Dávila souligne que le centre de Pozuelo « n'a pas de licence » et se demande « comment et quand » le gouvernement s'occupera des mineurs
MADRID, 18 décembre ( ) –
La ministre de la Famille, de la Jeunesse et des Affaires sociales de la Communauté de Madrid, Ana Dávila, a rappelé jeudi au gouvernement de la nation que le Centre d'accueil, de soins et de référence (CREADE) de Pozuelo de Alarcón, auquel elle a proposé d'héberger des mineurs migrants demandeurs d'asile, « n'a pas de licence », et a demandé « comment et quand » il prendra en charge ces mineurs.
Cela a été exprimé dans des déclarations aux médias dans l'antichambre de la séance plénière de l'Assemblée, après que la Cour suprême a émis la mesure conservatoire demandée par le gouvernement d'Isabel Díaz Ayuso pour exiger que l'exécutif garantisse dans un délai de 30 jours l'accès et la permanence dans le système national d'accueil de protection internationale des mineurs non accompagnés actuellement en charge des services de protection de cette autonomie et qui demandent l'asile.

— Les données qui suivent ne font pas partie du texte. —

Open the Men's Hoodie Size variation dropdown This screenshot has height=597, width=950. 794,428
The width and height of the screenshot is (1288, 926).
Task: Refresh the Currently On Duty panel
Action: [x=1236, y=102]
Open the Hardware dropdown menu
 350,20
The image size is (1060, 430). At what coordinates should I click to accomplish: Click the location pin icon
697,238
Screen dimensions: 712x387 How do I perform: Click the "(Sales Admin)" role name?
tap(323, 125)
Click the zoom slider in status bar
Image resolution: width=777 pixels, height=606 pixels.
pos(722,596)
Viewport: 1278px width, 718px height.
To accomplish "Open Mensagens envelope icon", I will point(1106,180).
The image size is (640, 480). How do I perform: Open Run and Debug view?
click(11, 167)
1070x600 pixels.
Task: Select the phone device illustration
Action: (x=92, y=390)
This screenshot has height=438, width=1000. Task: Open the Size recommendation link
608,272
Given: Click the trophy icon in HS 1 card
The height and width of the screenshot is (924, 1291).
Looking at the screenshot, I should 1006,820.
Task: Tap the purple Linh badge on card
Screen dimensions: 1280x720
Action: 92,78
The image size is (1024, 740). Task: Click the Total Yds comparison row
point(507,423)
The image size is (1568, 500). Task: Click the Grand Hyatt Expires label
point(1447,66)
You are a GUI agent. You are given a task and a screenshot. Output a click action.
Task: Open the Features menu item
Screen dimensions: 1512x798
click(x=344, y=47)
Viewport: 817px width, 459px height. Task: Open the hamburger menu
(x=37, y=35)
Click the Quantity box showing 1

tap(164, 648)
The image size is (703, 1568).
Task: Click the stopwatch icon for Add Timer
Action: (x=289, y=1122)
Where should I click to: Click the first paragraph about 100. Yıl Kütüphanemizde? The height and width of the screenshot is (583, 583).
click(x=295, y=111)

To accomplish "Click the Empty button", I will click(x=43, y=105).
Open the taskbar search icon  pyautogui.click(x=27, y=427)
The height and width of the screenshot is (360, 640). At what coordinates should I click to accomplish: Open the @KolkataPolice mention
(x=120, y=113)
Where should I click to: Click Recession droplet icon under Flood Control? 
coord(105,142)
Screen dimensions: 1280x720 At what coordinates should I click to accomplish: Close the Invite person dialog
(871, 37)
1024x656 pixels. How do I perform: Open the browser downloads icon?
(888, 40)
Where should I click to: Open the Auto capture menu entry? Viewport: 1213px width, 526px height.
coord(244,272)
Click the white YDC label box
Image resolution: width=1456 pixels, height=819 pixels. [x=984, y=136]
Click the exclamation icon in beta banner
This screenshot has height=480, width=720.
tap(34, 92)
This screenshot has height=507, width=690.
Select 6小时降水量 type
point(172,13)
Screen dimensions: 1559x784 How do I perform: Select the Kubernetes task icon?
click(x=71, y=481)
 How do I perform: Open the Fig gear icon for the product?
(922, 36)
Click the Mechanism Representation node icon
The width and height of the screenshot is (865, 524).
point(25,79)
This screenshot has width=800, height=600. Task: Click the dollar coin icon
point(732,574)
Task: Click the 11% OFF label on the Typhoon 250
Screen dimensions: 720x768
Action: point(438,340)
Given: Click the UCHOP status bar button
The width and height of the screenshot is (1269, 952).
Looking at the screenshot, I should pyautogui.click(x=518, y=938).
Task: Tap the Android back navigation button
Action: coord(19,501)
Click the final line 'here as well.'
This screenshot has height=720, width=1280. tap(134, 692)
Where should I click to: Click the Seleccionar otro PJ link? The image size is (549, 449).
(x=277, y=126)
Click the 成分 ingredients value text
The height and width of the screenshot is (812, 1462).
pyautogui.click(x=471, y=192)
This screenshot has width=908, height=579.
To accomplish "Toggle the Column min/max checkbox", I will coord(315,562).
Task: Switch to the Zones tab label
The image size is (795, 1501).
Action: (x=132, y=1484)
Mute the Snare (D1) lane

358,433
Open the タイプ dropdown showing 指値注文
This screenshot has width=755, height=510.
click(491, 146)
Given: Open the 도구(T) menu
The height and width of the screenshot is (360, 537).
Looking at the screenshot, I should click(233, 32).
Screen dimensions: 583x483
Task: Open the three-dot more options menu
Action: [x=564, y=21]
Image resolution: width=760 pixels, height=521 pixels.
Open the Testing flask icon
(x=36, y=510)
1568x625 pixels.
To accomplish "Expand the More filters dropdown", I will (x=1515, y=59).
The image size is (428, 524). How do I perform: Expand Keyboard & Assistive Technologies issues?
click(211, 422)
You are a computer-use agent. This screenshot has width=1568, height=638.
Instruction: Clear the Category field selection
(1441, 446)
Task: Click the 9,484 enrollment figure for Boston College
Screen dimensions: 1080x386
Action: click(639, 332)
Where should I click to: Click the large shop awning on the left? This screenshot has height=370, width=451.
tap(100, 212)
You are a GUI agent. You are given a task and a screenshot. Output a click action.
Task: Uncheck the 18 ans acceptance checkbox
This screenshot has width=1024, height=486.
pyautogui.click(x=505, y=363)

« La Cour Suprême a statué une fois de plus en faveur de la Communauté de Madrid, informant le Gouvernement qu'elle doit prendre en charge dans un délai de 30 jours les demandeurs d'asile qui, comme je l'ai dit, se trouvent dans le système de protection de l'enfance de la Communauté de Madrid », a déclaré la conseillère, qui a assuré que « demain » elle pourra contacter le Gouvernement pour aborder la situation des 106 mineurs que l'Exécutif régional a actuellement dans son système de protection.
Dávila a indiqué qu'ils sont « aux dépens » de la manière dont le gouvernement va s'organiser pour « se conformer à la loi et à ses obligations ». « Ce sont des pays en situation de guerre ou de famine qui demandent l'asile et qui, comme l'a dit à juste titre la Cour suprême, il incombe au gouvernement espagnol de prendre soin d'eux », a-t-il souligné.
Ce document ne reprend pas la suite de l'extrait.